• **EXERCISE INPUT**
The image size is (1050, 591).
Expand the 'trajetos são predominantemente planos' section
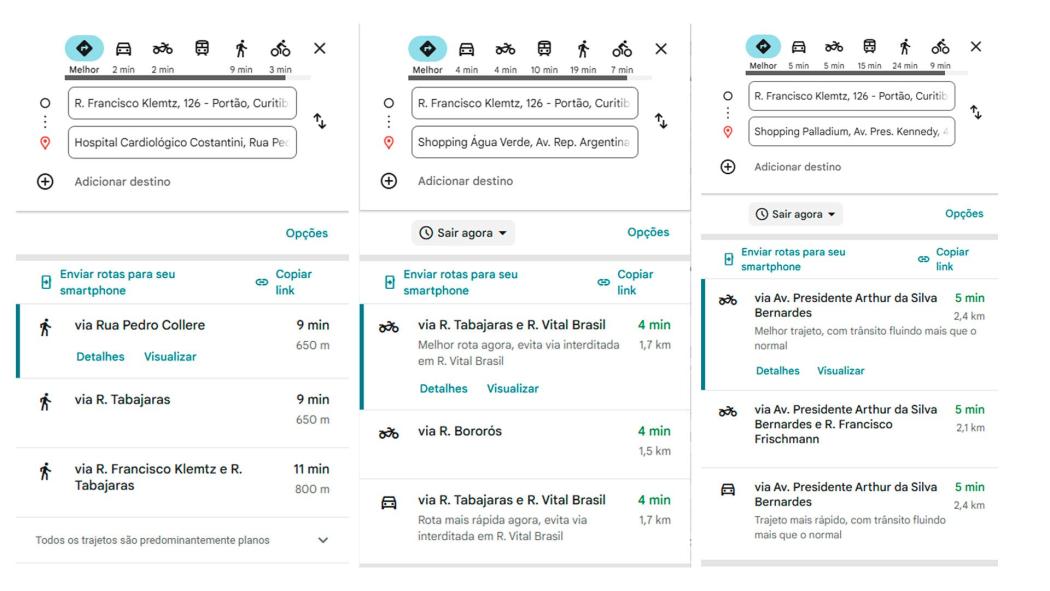[322, 540]
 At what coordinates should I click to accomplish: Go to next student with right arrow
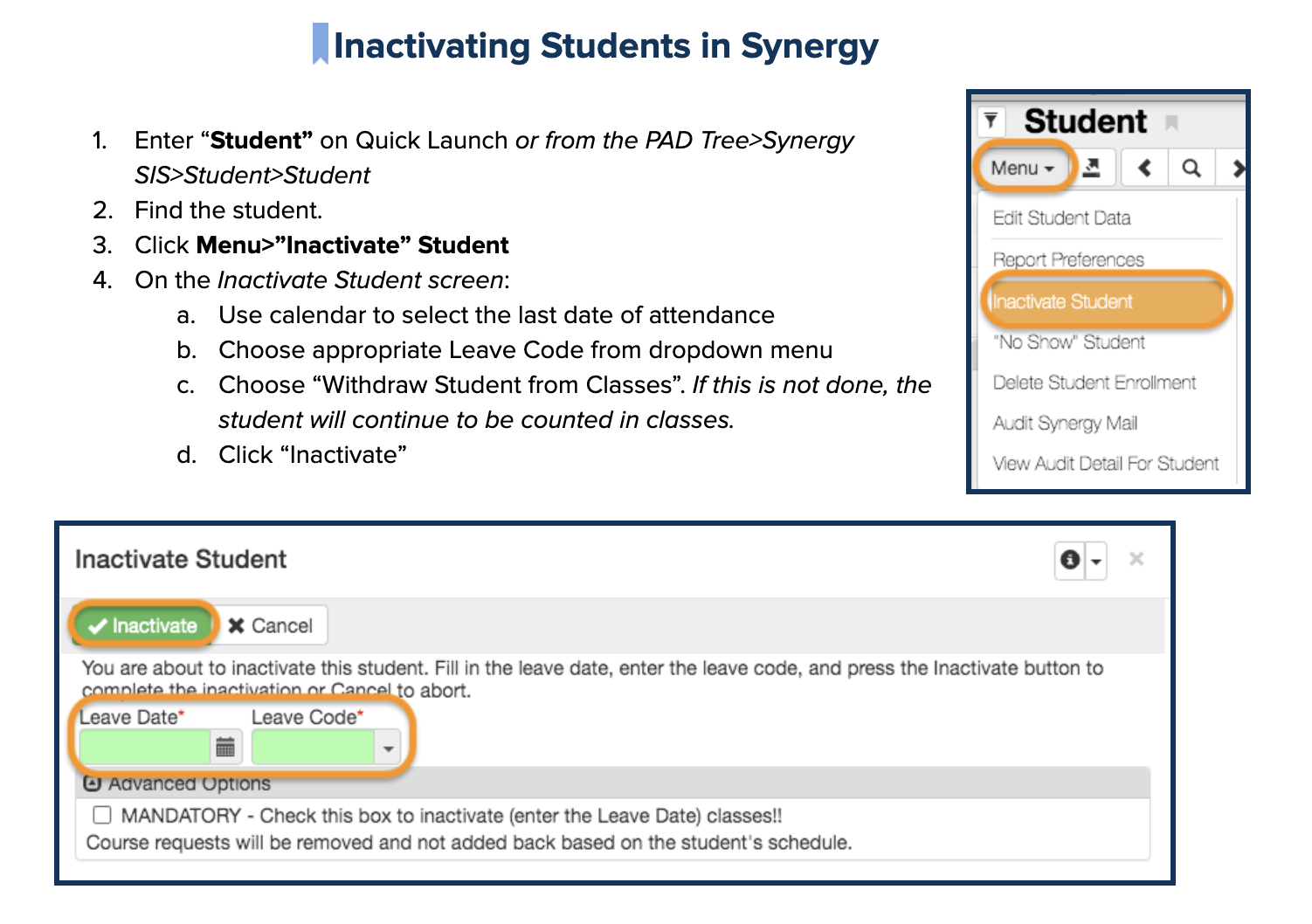tap(1237, 168)
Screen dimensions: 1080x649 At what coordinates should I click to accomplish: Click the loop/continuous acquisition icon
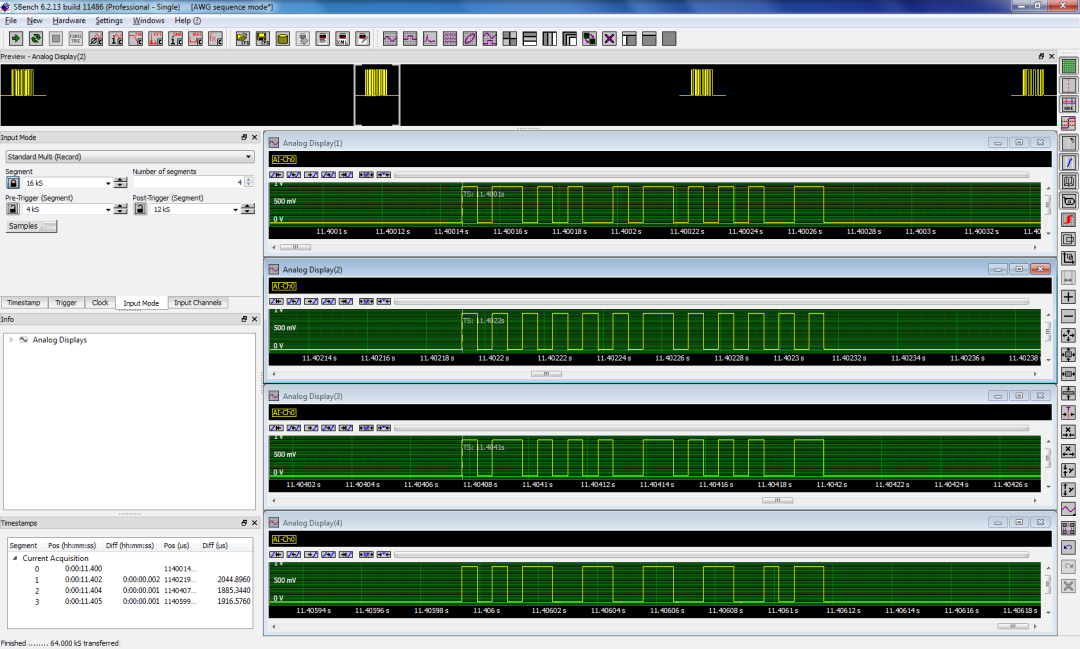(x=36, y=39)
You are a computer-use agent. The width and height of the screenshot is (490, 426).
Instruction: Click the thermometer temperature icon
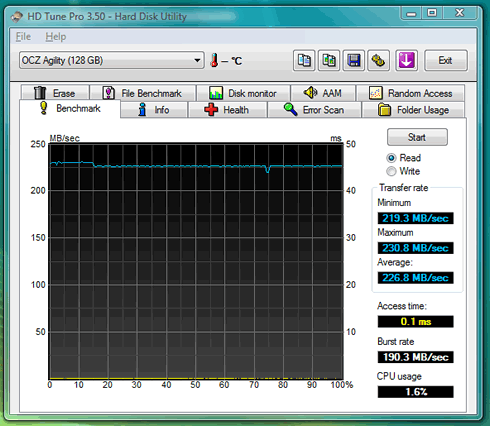(x=214, y=60)
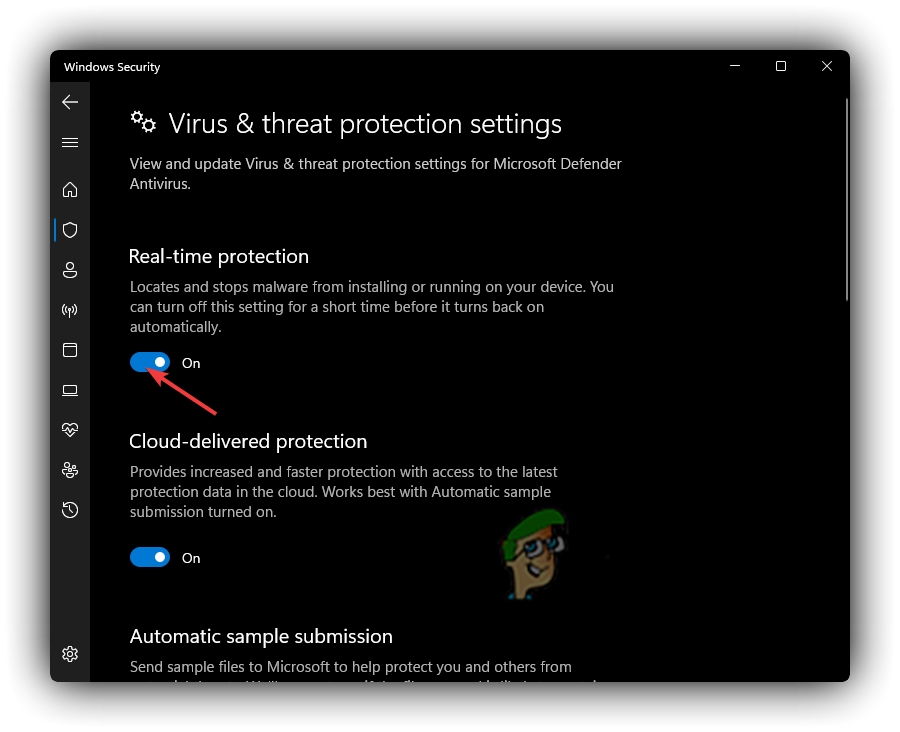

• **SET TASK**
Turn the lines above into a numbered list, skipping any blank lines and leaving out the pictures.

• **SOLUTION TO THE PROBLEM**
1. The image size is (1050, 591).
2. Expand the 'trajetos são predominantemente planos' section
3. [322, 540]
4.  At what coordinates should I click to accomplish: Go to next student with right arrow
5. tap(1237, 168)
6. Screen dimensions: 1080x649 At what coordinates should I click to accomplish: Click the loop/continuous acquisition icon
7. (x=36, y=39)
8. You are a computer-use agent. The width and height of the screenshot is (490, 426).
9. Instruction: Click the thermometer temperature icon
10. (x=214, y=60)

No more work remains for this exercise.